Weinstein Ist kein Kommißkopp sui generis. Er weiß seit langem, was Carl Friedrich von Weizsäcker uns jüngst noch großartig nachweisen wollte: daß die Bundesrepublik im Ernstfall nicht verteidigt werden, daß es keinen »sinnvollen Kampfauftrag« geben kann; daß ihre Sicherheit in der Aufrechterhaltung des zwischen Ost und West gegebenen Gleichgewichts liegt (man muß zufügen, nicht hierin allein). Aber Weinstein sieht in der Sowjet-Union einen »nationalen Super-Staat, dessen Strukturen von einer expansiven Ideologie bestimmt werden«. Er hält für möglich, daß dieser Super-Staat in Europa »gleichfalls« die Expansion anstrebt.
Dies »gleichfalls« ist verräterisch. Wo denn noch? Ist es denn so verwunderlich, daß die Sowjets der Meinung sind, die Amerikaner hätten im östlichen Mittelmeer und in Südostasien nicht mehr zu suchen als sie selbst? Wo sonst sollen die Sowjets die Amerikaner zwicken, wenn nicht am Suez-Kanal« solange die Amerikaner sich das Recht herausnehmen, ohne erklärten Krieg im kommunistischen Nordvietnam zu bomben, zu verheeren und Kommandotrupps einzusetzen, wie es Ihnen gerade beikommt?

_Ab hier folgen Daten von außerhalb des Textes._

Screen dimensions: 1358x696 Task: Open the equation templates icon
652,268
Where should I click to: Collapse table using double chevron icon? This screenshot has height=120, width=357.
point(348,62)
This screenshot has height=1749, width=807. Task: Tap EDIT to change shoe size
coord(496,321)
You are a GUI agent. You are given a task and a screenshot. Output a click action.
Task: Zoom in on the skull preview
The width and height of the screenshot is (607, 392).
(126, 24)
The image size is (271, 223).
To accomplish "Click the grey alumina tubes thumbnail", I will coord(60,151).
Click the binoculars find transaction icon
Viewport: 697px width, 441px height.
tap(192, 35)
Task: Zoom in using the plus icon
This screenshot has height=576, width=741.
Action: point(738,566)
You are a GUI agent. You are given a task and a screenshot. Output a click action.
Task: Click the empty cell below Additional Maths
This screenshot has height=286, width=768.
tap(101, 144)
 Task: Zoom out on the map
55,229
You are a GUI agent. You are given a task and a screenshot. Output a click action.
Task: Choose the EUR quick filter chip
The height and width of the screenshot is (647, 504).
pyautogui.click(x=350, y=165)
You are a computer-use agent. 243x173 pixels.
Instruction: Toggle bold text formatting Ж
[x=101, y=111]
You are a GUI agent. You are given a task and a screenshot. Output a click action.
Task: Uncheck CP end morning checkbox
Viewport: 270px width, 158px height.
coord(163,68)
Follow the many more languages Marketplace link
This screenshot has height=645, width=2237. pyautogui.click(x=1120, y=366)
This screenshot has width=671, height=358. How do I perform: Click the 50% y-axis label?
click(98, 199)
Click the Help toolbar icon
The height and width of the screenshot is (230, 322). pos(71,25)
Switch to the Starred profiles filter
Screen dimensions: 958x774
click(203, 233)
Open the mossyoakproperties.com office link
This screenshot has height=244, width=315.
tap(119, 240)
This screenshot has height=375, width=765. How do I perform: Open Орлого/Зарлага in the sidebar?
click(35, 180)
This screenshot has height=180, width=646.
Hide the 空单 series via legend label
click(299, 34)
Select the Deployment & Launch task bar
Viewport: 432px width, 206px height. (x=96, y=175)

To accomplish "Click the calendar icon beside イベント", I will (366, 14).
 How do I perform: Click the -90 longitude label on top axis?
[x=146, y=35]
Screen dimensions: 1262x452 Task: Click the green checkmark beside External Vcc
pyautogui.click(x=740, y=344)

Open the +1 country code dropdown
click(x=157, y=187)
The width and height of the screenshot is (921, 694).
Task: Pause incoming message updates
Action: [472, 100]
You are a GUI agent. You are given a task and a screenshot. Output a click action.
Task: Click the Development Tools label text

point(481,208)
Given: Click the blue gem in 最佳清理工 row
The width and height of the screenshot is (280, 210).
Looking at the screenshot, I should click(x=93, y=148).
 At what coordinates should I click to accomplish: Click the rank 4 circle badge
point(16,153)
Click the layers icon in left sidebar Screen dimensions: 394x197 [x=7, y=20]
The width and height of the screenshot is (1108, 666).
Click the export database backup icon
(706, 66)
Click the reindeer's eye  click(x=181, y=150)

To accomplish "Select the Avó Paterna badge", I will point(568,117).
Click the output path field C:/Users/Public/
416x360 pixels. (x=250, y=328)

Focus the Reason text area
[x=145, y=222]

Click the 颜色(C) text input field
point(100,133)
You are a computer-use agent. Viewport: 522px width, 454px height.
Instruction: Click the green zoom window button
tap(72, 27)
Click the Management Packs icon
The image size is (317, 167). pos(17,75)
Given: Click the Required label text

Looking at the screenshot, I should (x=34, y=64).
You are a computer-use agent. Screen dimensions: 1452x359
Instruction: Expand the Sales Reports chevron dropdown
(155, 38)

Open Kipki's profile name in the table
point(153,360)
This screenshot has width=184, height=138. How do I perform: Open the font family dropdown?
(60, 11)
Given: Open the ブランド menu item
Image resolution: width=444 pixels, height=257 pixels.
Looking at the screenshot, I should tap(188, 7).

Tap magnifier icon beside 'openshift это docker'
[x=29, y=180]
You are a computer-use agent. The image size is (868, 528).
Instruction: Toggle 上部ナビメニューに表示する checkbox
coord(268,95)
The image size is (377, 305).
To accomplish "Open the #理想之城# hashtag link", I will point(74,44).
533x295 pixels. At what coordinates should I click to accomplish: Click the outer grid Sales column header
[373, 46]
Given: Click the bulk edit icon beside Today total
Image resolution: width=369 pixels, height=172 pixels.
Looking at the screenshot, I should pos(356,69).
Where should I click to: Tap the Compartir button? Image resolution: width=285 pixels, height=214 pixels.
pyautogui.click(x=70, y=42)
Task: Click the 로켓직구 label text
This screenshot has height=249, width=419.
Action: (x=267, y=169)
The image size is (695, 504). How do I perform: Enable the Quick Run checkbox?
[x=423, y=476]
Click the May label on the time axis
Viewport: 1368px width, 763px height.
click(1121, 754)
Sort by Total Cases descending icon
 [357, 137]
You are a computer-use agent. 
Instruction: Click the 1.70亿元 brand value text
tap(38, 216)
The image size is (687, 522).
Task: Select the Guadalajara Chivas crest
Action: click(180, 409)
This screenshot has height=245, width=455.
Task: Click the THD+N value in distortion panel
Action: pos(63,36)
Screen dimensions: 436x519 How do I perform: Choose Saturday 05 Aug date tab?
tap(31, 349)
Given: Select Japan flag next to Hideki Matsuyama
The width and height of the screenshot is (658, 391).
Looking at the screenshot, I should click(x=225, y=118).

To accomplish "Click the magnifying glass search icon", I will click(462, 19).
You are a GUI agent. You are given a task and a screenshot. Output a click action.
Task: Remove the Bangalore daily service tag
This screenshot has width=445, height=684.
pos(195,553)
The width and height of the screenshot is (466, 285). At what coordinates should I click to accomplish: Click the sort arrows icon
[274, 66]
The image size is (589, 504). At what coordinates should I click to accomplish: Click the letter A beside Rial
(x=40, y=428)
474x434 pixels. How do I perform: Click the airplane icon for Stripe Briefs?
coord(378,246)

Heute noch wären die Sowjets technisch nicht in der Lage, Ägypten in einem Landkrieg wirksam zu Hilfe zu kommen, wie die USA den Israelis immer noch zu Hilfe kommen könnten, Gott Dank. Also suchen sie gleichzuziehen. Das ist unangenehm für die Nato, aber was soll denn daran »expansive Ideologie« sein? Daß die USA eine nur widerwillig ertragene und mit Ekelgefühlen betrachtete Schutzmacht geworden sind, verdanken sie doch nicht dem expansiven Treiben der Sowjets, sondern ihrem eigenen verbrecherischen Treiben in Vietnam.
»Die Sowjet-Union der Breschnew-Doktrin«, schreibt Weinstein, »bereitet sich auf die Übernahme der Macht in ganz Europa vor.« Das schreibt er so hin, obwohl er dafür, wie er auch zugibt, nur »Anhaltspunkte« hat, oder, muß man hinzusetzen, zu haben glaubt. So geht es einem mit Leuten, die nur Militärpolitik und nicht die wirkliche Lage Im Kopf haben.
Denn das Vorfeld der Sowjet-Union wird in regelmäßigen Abständen von schweren inneren Unruhen erschüttert, alle nase- und alle zwei, drei Jahre lang. Wie sollte diese »periclitirende« (Bismarck), diese über ihren naturgegebenen Machtbereich hinausgetretene Macht daran denken, sich noch Teile des übrigen Europa auf den Hals zu laden? Stimmt es denn nicht, daß sie alle Hände voll zu tun hat, um im Lot zu halten, was in ihrer Einflußsphäre liegt? Ist nicht jede zu rasche und jede zu sehr verspätete Änderung in ihrem Machtbereich für sie lebensgefährlich?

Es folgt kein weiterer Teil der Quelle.